How can I measure an internal taper inside a Rivett wax (shellac?) chuck?

[part-timer]

I use a Rivett watchmaker's lathe almost daily, and I have a few collet-shaped chucks with an internal 8-48 thread. Besides the internal thread, there is also a very small area near the tip of the chuck's internal perimeter that is tapered. I'm assuming the function of the tapered area is to register with a matching tapered area of some wax (or shellac) chucks. My question is how can I accurately measure the angle of the taper? I'm attaching close-up pictures that I hope will help.

My question arises because I made a set of brass pieces (also pictured here) to fit in the thread and hopefully match the chucks. The 8-48 thread fits well, but determining a matching taper angle is proving to be a challenge. I cut the taper of the brass pieces at 30 degrees with my Rivett sliderest. I made marks on the brass tapered areas with a Sharpie pen, and when I screwed down each of the three brass pieces into one of the chucks, I saw a circular ring (also pictured here) in the marks that seemed to indicate an edge rubbing the mark, instead of an overall smudge. It seems clear to me the chuck's registering ring is NOT 30 degrees. But what IS the angle? How to measure it? There's only one way my little pea-brain can think of, but it's convoluted and fits my habit of making mountains out of molehills - so I thought I'd try here first.

I'm thinking that even if my angle is off a few degrees, the circular parts that mangage to touch each other should be enough to assure concentricity. But I guess I'd rather pursue perfection rather than "good enough".

On to the pictures... here are the chucks in question:

The tapered area:

The three brass pieces I've already made with the 30-degree shoulder:

Close-up, with red arrows pointing to where the chuck rubbed my Sharpie marks:

So... how can I measure the angle of the tapered area in my second photo? Again, I have an idea that I think would work, but I'm not a machinist or a mechanical engineer - so maybe there's a simple way that I don't know about.

 

[the 3rd dwarve]

measure the length of the taper = c

measure the height of the taper = a

angle at A a/c = sineA

angle at B 90 -A

D`

 

[L. Vanice]

One way to get a better look at an internal taper is to make a cast, producing an exact external taper for measurement. A classic casting medium used by machinists is melted sulfur. Overheating sulfur produces harmful fumes. I have used a bismuth alloy called Cerrobend in the past, which melts at 158 deg. F. You can find it on eBay. Again, you do not want to overheat it. Note that this alloy will melt at such a low temperature that it will not harm the steel collet or wood or paper used to plug the threaded portion of the collet.

Or you could just make a series of brass pins with various angles on the end until you get one that you think fits.

Larry

 

[part-timer]

One way to get a better look at an internal taper is to make a cast, producing an exact external taper for measurement.
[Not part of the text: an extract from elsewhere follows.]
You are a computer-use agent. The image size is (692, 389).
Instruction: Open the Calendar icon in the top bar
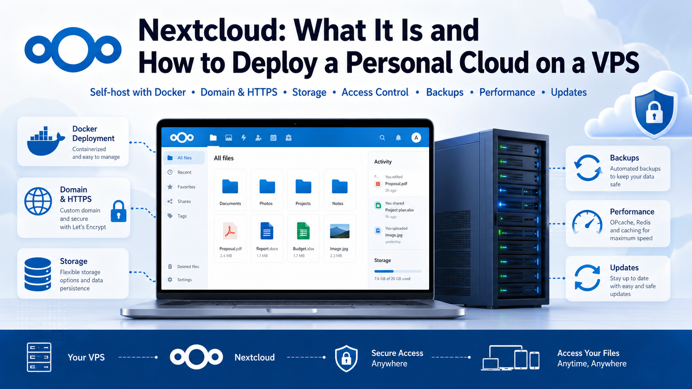(x=274, y=138)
A classic casting medium used by machinists is melted sulfur. Overheating sulfur produces harmful fumes. I have used a bismuth alloy called Cerrobend in the past, which melts at 158 deg. F. You can find it on eBay. Again, you do not want to overheat it. Note that this alloy will melt at such a low temperature that it will not harm the steel collet or wood or paper used to plug the threaded portion of the collet.
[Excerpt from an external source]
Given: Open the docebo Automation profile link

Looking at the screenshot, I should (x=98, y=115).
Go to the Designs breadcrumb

Or you could just make a series of brass pins with various angles on the end until you get one that you think fits.

Larry

Thanks, Larry. That's something I was wondering about. Being the resident rodeo clown in this room full of PhD's, I doubt I'll be messing around with harmful vapors. I remember seeing something at Hobby Lobby that involved making a plastic cast, but I may have been dreaming. In any case, I might need to resort to creating various angles, and trying them with a tiny dab of Prussian Blue.
I was hoping for an easy magic trick that would just get me in the ballpark! Once I get the angle dialed in, I plan to make these out of 1/4" 12L14 steel.
PS... check your messages.

 

[dave-b]

Even if you accurately measure the angle, it will be no use to you. You will only get "perfection" by trial-and-error The angle set-up on your lathe just isn't able to be set to fractions of a degree. That angle looks ok for practical use.

 

[Jerry Kieffer]

I use a Rivett watchmaker's lathe almost daily, and I have a few collet-shaped chucks with an internal 8-48 thread. Besides the internal thread, there is also a very small area near the tip of the chuck's internal perimeter that is tapered. I'm assuming the function of the tapered area is to register with a matching tapered area of some wax (or shellac) chucks. My question is how can I accurately measure the angle of the taper? I'm attaching close-up pictures that I hope will help.
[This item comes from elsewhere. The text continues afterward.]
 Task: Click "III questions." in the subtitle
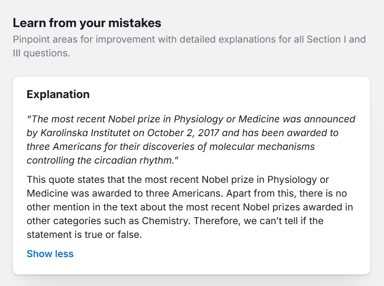coord(41,53)
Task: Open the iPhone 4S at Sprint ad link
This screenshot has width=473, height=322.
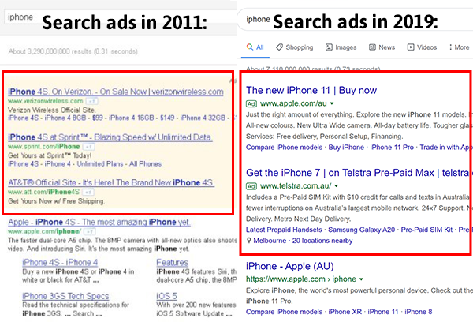Action: [110, 137]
My question arises because I made a set of brass pieces (also pictured here) to fit in the thread and hopefully match the chucks. The 8-48 thread fits well, but determining a matching taper angle is proving to be a challenge. I cut the taper of the brass pieces at 30 degrees with my Rivett sliderest. I made marks on the brass tapered areas with a Sharpie pen, and when I screwed down each of the three brass pieces into one of the chucks, I saw a circular ring (also pictured here) in the marks that seemed to indicate an edge rubbing the mark, instead of an overall smudge. It seems clear to me the chuck's registering ring is NOT 30 degrees. But what IS the angle? How to measure it? There's only one way my little pea-brain can think of, but it's convoluted and fits my habit of making mountains out of molehills - so I thought I'd try here first.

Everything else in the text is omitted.